Well, I think it depends. In languages like LISP, functions are actually second-class citizens in a manner of speaking. The top-level members are Lambda Expressions, and in LISP, functions are simply lambda expressions which have been associated with a name.

I've only lightly skimmed over other languages such as Haskell, so I don't vouch for their use of terminology.

I can count at least 4 levels of programming:

1. Declarative programming. This is the most foolproof, since the rules are limited in both syntax and semantics and must be parsed and executed by an external engine (Finite State Machine). In the simplest declarative languages, such as those used by Maven, Ant, lexers and compiler-compilers/ such as bison and yacc, there is little or no scope for conditional execution or looping. Or even secondary calls/recursion.

2. Functional programming. As you mentioned. Logic functions are again constrained and looping is cheating, but functions can invoke other functions and the arguments to function calls may themselves be function calls.

3. Imperative programming with tightly-constrained datatyping (such as Java). Here you have the ability to do conditions and loops freely (and thereby introduce bugs via wrong turns), but the data usage is constrained. May be subdivided into free-for-all, structured and Object-Oriented techniques.
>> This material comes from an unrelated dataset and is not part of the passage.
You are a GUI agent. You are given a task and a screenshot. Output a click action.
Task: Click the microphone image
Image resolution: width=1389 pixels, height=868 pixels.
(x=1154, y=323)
4. Imperative programming with loosely-constrained datatyping (many of the scripting languages, such as JavaScript). The main difference here being that instead of discovering data type violations at compile time, you get the joy of learning about at random inconvenient intervals out in the field.

Functional and declarative languages usually don't enforce strong datatyping, but on the other hand, they often define abstract functions, where the actual datatypes of the arguments and results are (mostly) immaterial. Some branches of mathematics like this.